## [TASK DETAILS]
Somewhere below is a line with "You are a GUI" and, later, a line with "[Rss] (167, 1422)"; repeat those two lines and all the lines between them, exactly as they are.

## [TASK DATA]

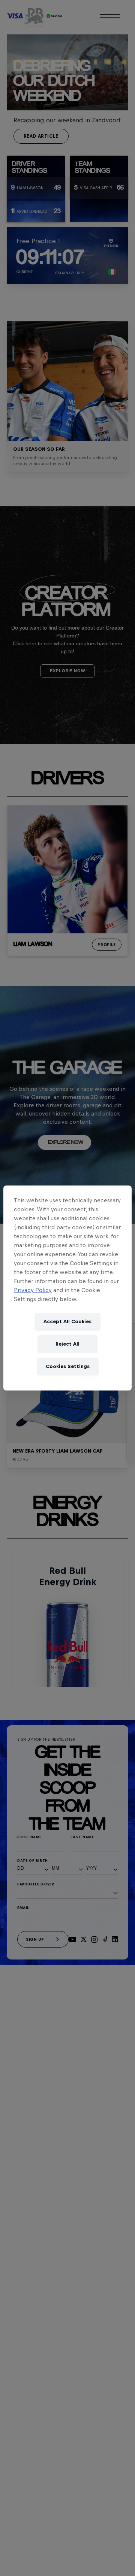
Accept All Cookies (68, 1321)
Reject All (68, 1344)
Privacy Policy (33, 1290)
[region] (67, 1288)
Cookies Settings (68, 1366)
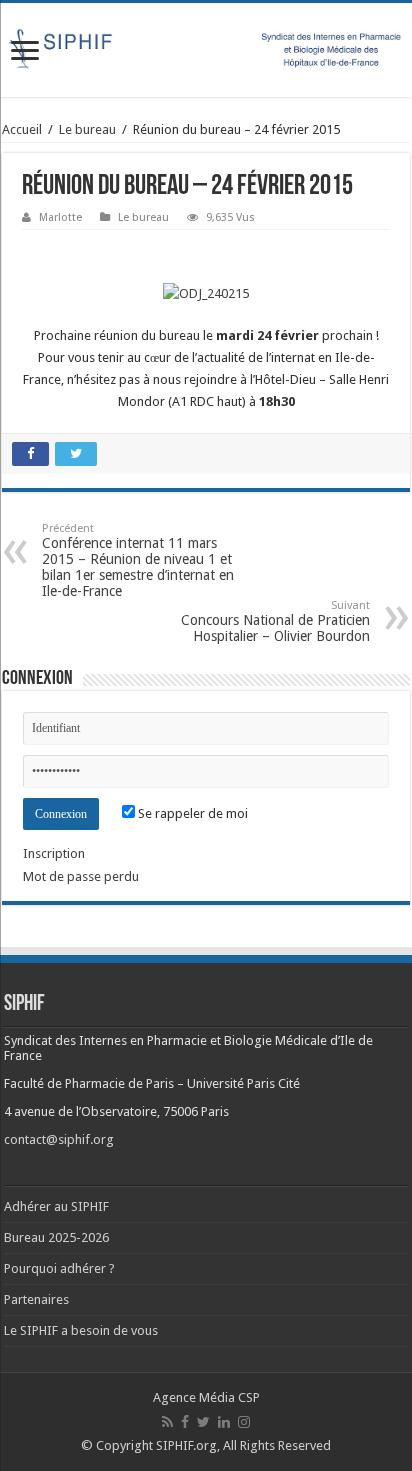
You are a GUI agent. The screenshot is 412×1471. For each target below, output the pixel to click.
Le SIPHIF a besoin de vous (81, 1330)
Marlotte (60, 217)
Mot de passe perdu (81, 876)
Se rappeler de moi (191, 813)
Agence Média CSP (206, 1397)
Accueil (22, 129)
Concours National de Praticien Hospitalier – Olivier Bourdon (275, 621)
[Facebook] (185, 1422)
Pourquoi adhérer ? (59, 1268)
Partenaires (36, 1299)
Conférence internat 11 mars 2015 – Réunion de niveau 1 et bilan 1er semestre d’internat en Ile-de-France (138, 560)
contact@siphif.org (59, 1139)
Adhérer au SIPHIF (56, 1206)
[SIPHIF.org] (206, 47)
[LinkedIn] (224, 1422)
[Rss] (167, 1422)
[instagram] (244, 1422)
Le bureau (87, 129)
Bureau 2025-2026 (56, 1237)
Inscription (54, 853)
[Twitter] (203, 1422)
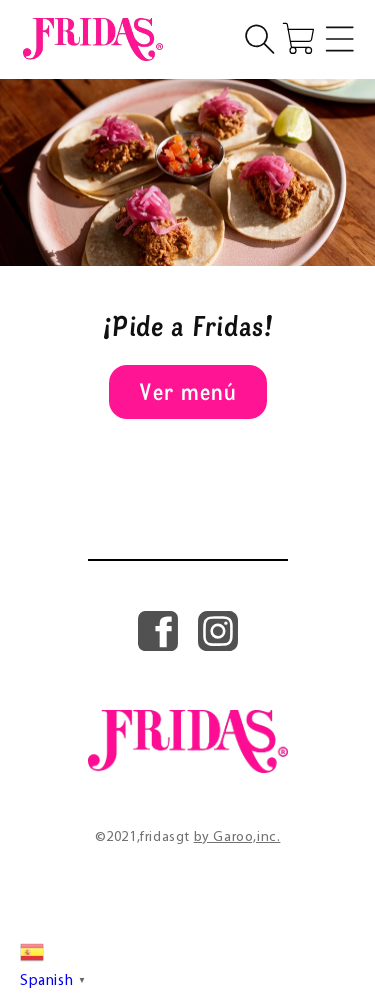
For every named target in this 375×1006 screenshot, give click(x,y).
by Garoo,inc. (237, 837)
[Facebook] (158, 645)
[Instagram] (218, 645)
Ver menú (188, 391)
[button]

## [SOLUTION TO THIS TASK]
You are a GUI agent. The screenshot is 412×1471. For each target below, output the pixel to click.
Le SIPHIF a besoin de vous (81, 1330)
Marlotte (60, 217)
Mot de passe perdu (81, 876)
Se rappeler de moi (191, 813)
Agence Média CSP (206, 1397)
Accueil (22, 129)
Concours National de Praticien Hospitalier – Olivier Bourdon (275, 621)
[Facebook] (185, 1422)
Pourquoi adhérer ? (59, 1268)
Partenaires (36, 1299)
Conférence internat 11 mars 2015 – Réunion de niveau 1 et bilan 1er semestre d’internat en Ile-de-France (138, 560)
contact@siphif.org (59, 1139)
Adhérer au SIPHIF (56, 1206)
[SIPHIF.org] (206, 47)
[LinkedIn] (224, 1422)
[Rss] (167, 1422)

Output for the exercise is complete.